Andrew Ellis
05/09/2013
Imagine we are repeatedly tossing a coin (for some reason). We can think of the outcome of this coin toss as a Bernoulli process, with the probability that the coin will come up “heads'' (success) given by
\( p(success) \sim Bern(\theta) \)
where \( \theta \) is the rate parameter, which means that we are modelling each individual trial.
Alternatively, we can consider \( N \) trials, and model the probability of obtaining \( k \) successful trials out of \( N \), in which case we need a binomal distribution:
\( p(k) \sim Bin(\theta, N) \).
Let's simulate throwing this coin \( 20 \) times (a lot faster than actually tossing the coin). FOr this example, we will use a fair coin, which means that the rate parameter \( \theta \) should be \( 0.5 \):
N <- 20
theta <- 0.5
k = rbinom(n = 1, size = N, prob = theta)
k
[1] 8
We have obtained 8 successes out of 20 tosses.
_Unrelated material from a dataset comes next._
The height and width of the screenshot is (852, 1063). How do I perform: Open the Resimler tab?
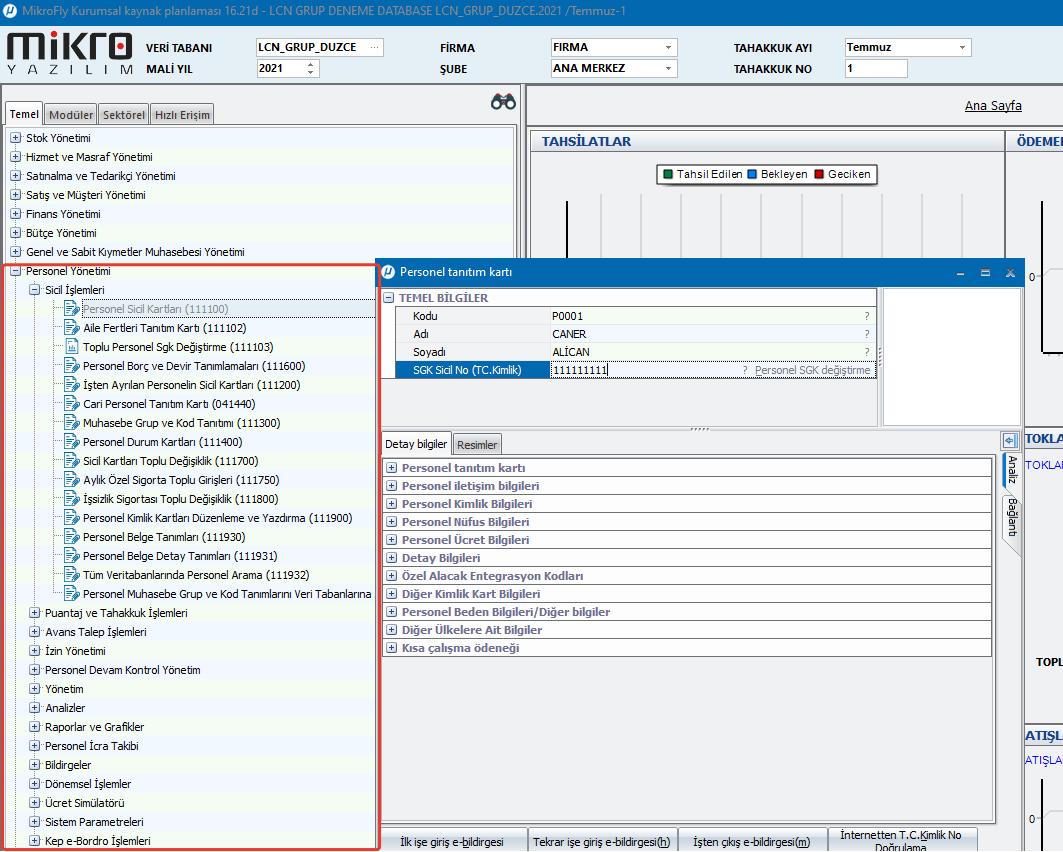(477, 444)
Now suppose that we are told that a given coin has produced 8 successes out of 20 tosses. How should we go about inferring the rate parameter, given our observations? The intuitive answer is, of course, to calculate the relative frequency: \( k/N \), which gives us an estimate of 0.4.
We will see later that this corresponds to a special case of inference (also maximum likelihood estimate).
At this point you might be asking yourself: what's the big deal deal with coins? Isn't this all rather trivial? It might help to consider a coin toss as a simple metaphor for any process that generates binary responses.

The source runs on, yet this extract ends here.